Lorenz, whose program treats gamblers from around the country, says she has seen many examples of companies going out of business or having to lay off non-gambling employees because of gambling-related embezzlement.
'She nailed us'
Long says she didn't keep track of the amount she had stolen and thought it was about $100,000.
She was wrong. As part of the investigation of her crimes, police obtained partial records of Long's gambling at Delaware Park over a three-year period. When she finally saw the records showing $380,000 in losses and $57,000 in winnings, she broke down and cried.

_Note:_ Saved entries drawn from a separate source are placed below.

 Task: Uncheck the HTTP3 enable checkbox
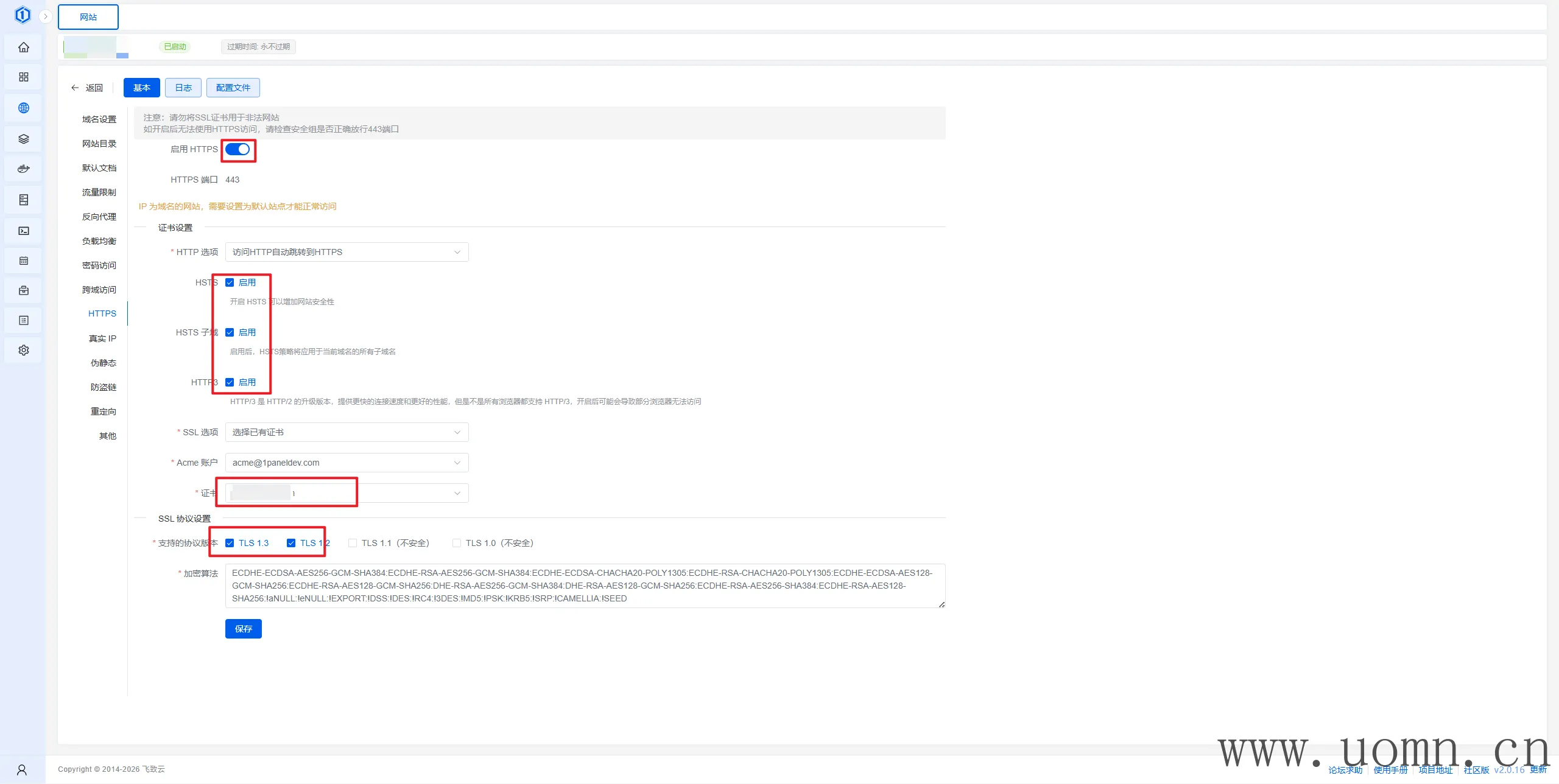click(x=230, y=382)
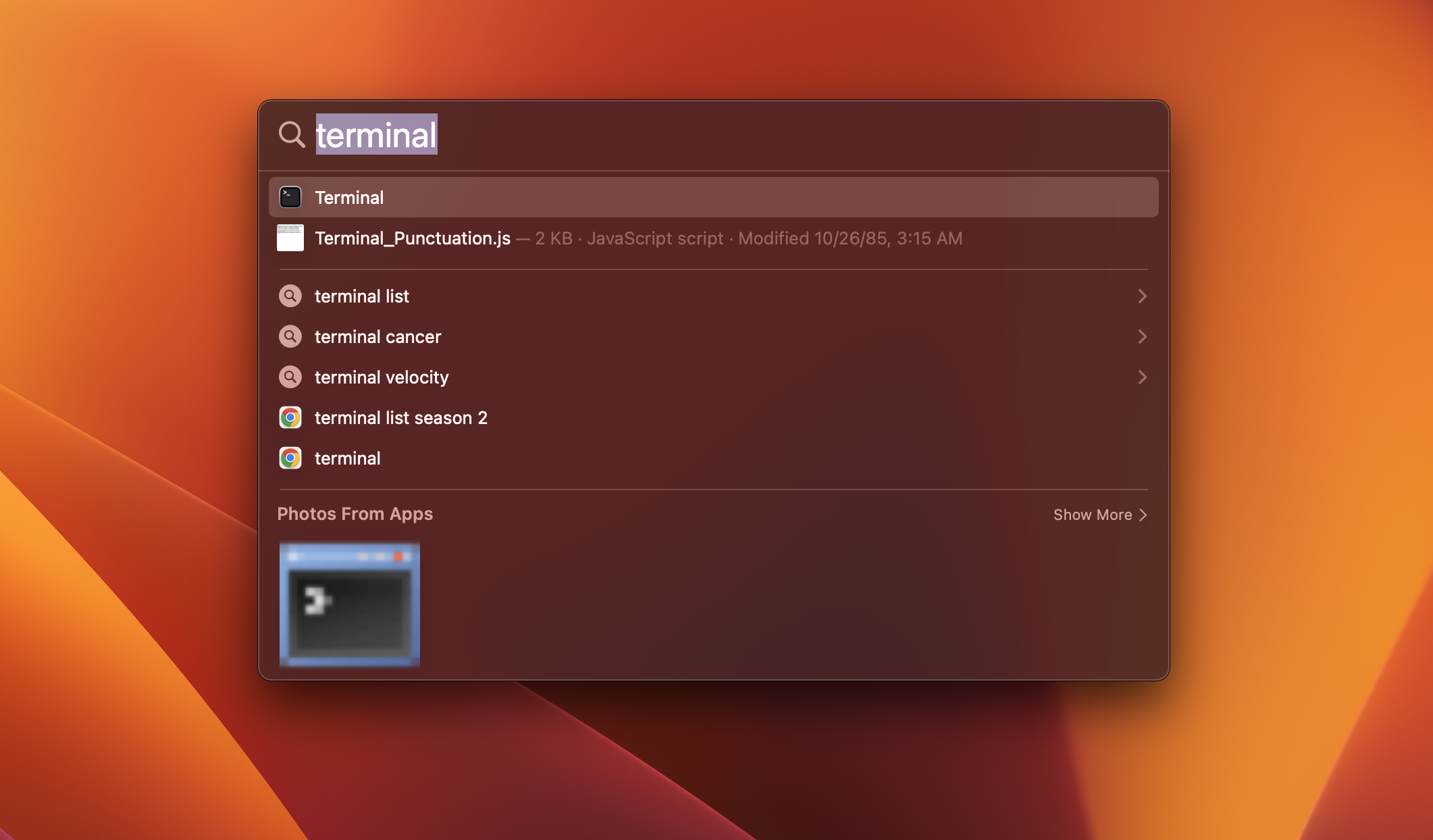Screen dimensions: 1433x840
Task: Select terminal list season 2 result text
Action: 401,417
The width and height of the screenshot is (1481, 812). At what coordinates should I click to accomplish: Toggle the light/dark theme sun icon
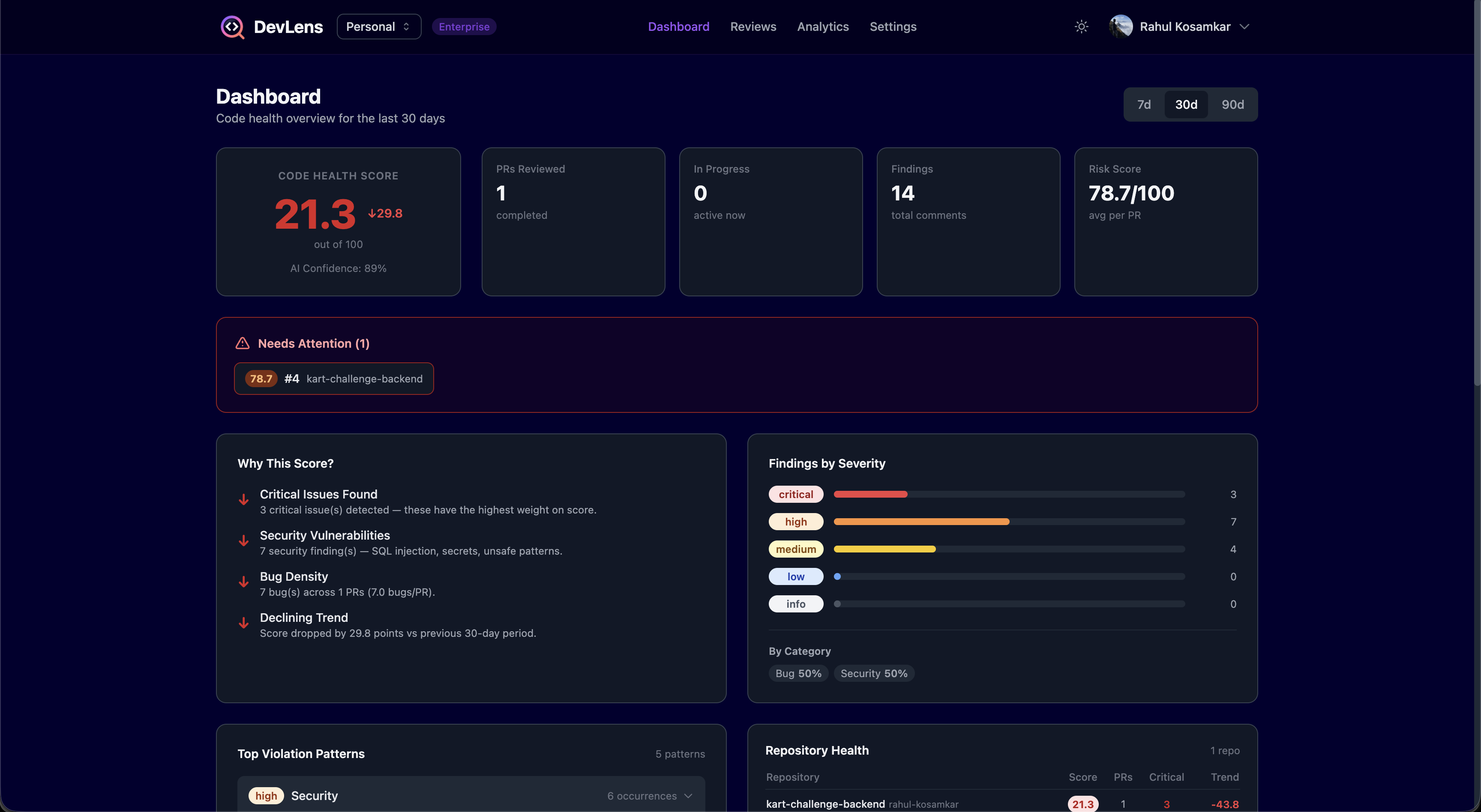pos(1081,27)
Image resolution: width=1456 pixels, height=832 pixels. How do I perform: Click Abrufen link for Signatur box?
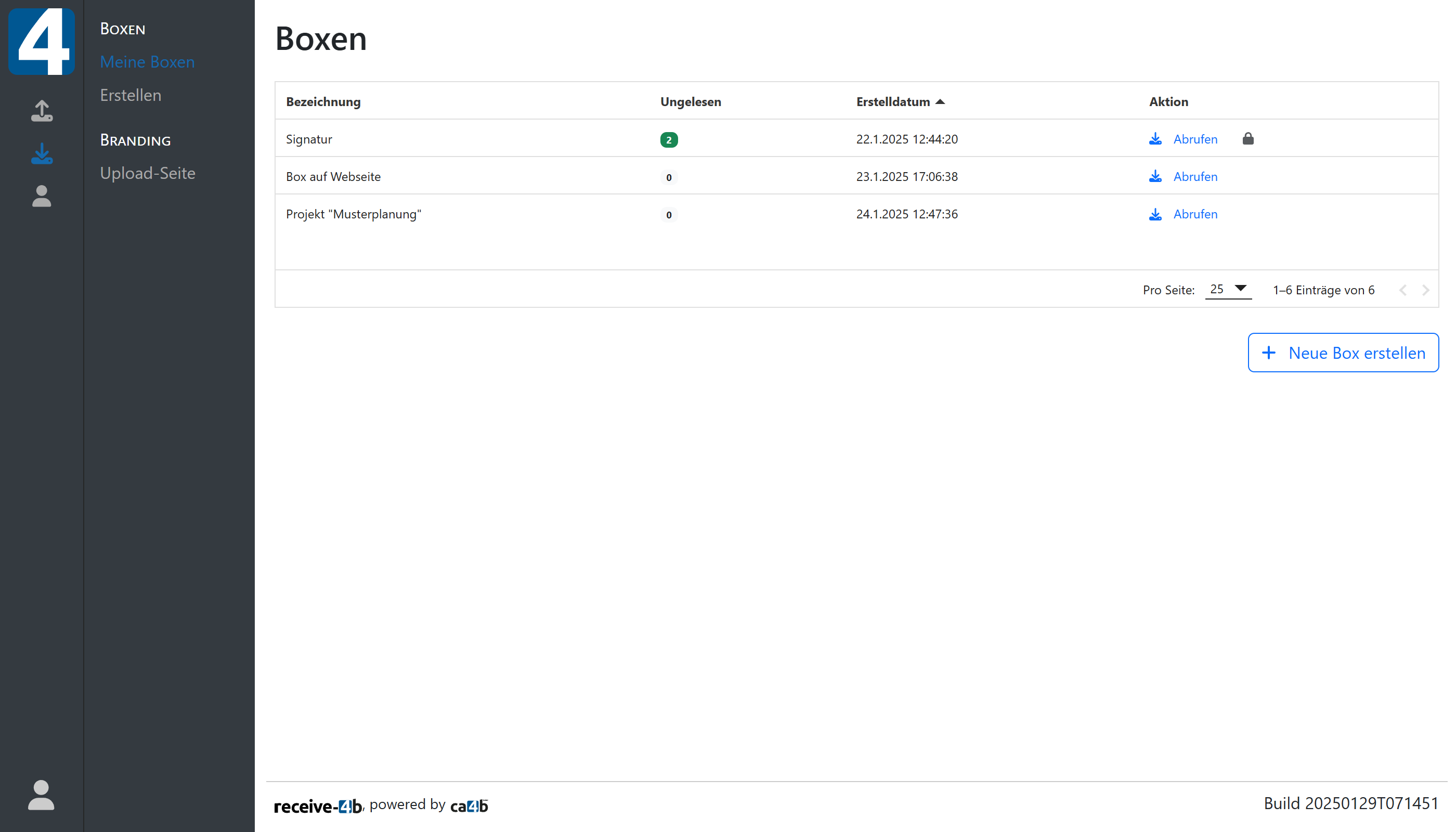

In April last year, Long pleaded guilty to theft and forgery charges. That August, she was sentenced to a year in prison. She ended up serving 10 months. Mahaffy, her employer, won a judgment against Long for $536,609.26 but was unable to recover much.
Prosecutors say she used some of the money for other personal expenses; she says everything she stole went into slots.
Long is paying restitution at the rate of $100 a month, all she says she can afford. At that rate, she will have to work more than 400 years to discharge her debt.
Scott Parlow, a partner in the Mahaffy firm, says the firm survived but paid a high cost. Parlow says the company wanted to hire more engineers to take on more work two years ago but couldn't afford to.
"She nailed us just when the opportunity to grow was there," he said. "We never had enough money to expand."
Another victim in a similar case was Russell Printing Co. of Louisville. According to co-owner Richard Russell Jr., a "very efficient, very professional" bookkeeper stole $180,000 from the company and lost most of it in the slots on a riverboat 20 minutes away in Indiana.
Russell said the losses nearly bankrupted the company and forced him to lay off seven of its 30 employees.
"As far as I'm concerned, they can sink the boat," Russell said. "It brought in theft and everything else."
Even worse cases
Long was released from prison June 15. She regularly attends a Gamblers Anonymous meeting and sees a counselor.
Long says the GA meetings have helped her realize she's not the only gambler to have stolen from her employer. "I know of five cases ... exceeding my amounts," she said.
She says that years ago, when the issue of slots was being debated in Delaware, she thought they were a good idea because they would bring revenue to the state. She never imagined the effect they would have on her.
Long says what hurts the most is the knowledge she hurt people who trusted her.
"I live with that betrayal," she said. "Sometimes it's very difficult to live with yourself."